Monday, November 2, 2009

Looking Up Data in P2P Systems; Balakrishnan, Kaashoek, Karger, Morris, & Stoica

This article discusses the lookup problem in P2P networks, that is, scalable and efficient lookup. A few approaches include centralized databases, which have scalability and fault-tolerance issues, and DHTs, which involve passing around of key-value pairs. P2P systems do not employ hierarchical lookups, treating each host equally in the algorithm. Broadcasts between neighbors can be used when a node doesn't have a key, but too many broadcasts can quickly take down a system by using up all available bandwidth.
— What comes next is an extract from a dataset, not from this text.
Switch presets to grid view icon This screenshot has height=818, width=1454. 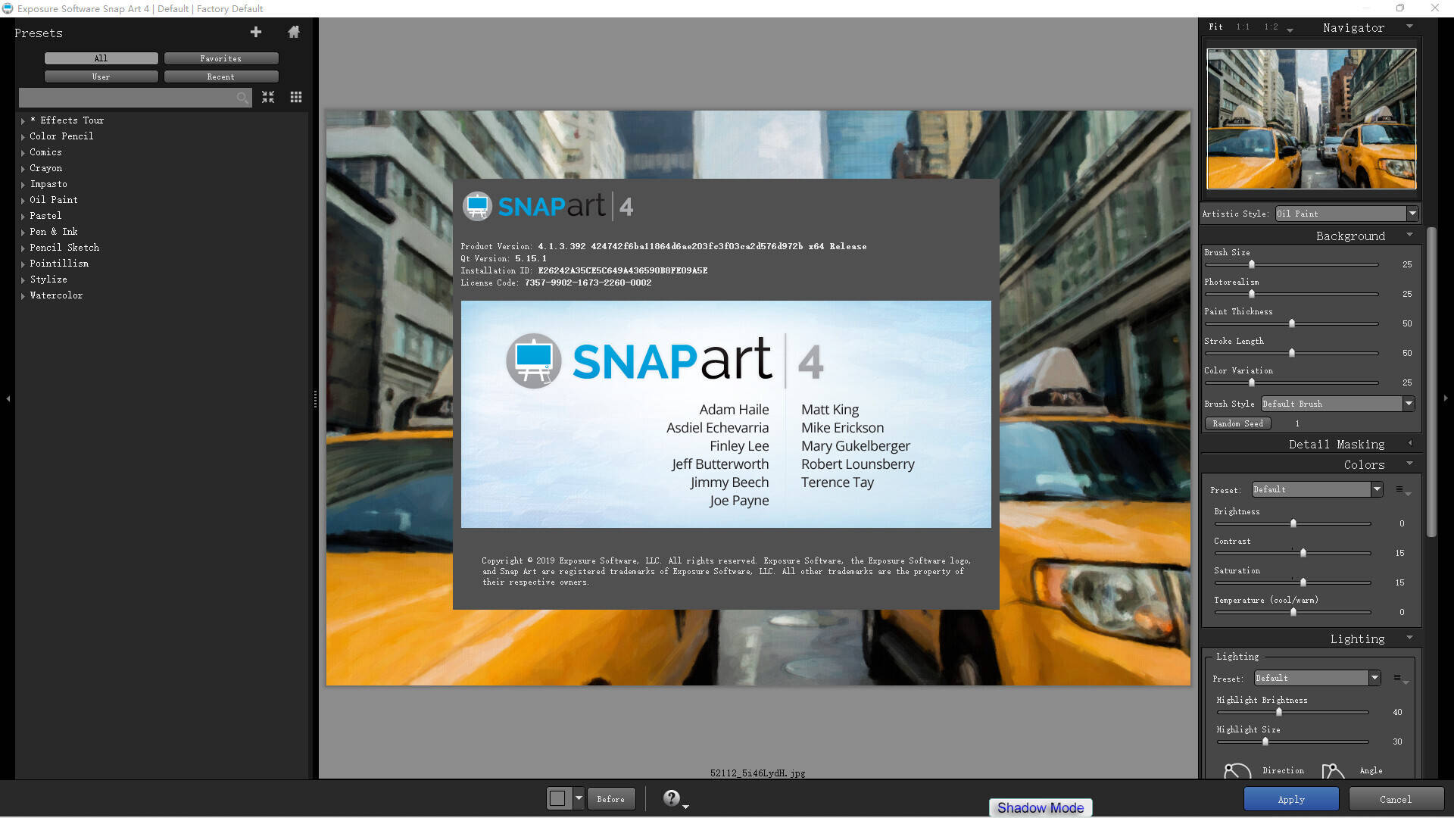296,97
The authors then go into more depth about the DHTs, describing how each step in a lookup for some key or ID should progress to a node with a closer value to ID, based on some definition of closeness such as numeric difference or number of similar prefix bits. Chord is a DHT that uses a skip-list to allow binary searches for keys, whereas Pastry, Tapestry, Kademlia, and CAN all use tree-based structures.
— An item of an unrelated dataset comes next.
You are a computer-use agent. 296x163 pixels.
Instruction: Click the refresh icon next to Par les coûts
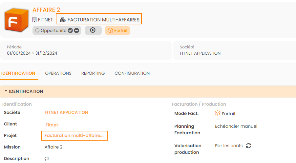pos(248,146)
The article is brief, having been published in communications of the ACM, but it seems to go into too much detail about the wrong things. I would have been more interested in an organized comparison of the different DHT implementations and an analysis of their strengths and weaknesses. Instead, I got a long discussion about P2P systems, skip lists, and hash table lookups.

2 comments:

Randy H. Katz said...

Such a critic! I was looking for a quick read paper that would talk about the different p2p systems of the time, and thought this was the one.

Priyanka Reddy said...

I think this paper did a good job at the start, explaining the differences between structured and symmetric lookup protocols and the pros/cons of each. But, once they went into the the various protocols, I got a little lost in the details. Their discussion at the end of open questions was helpful though.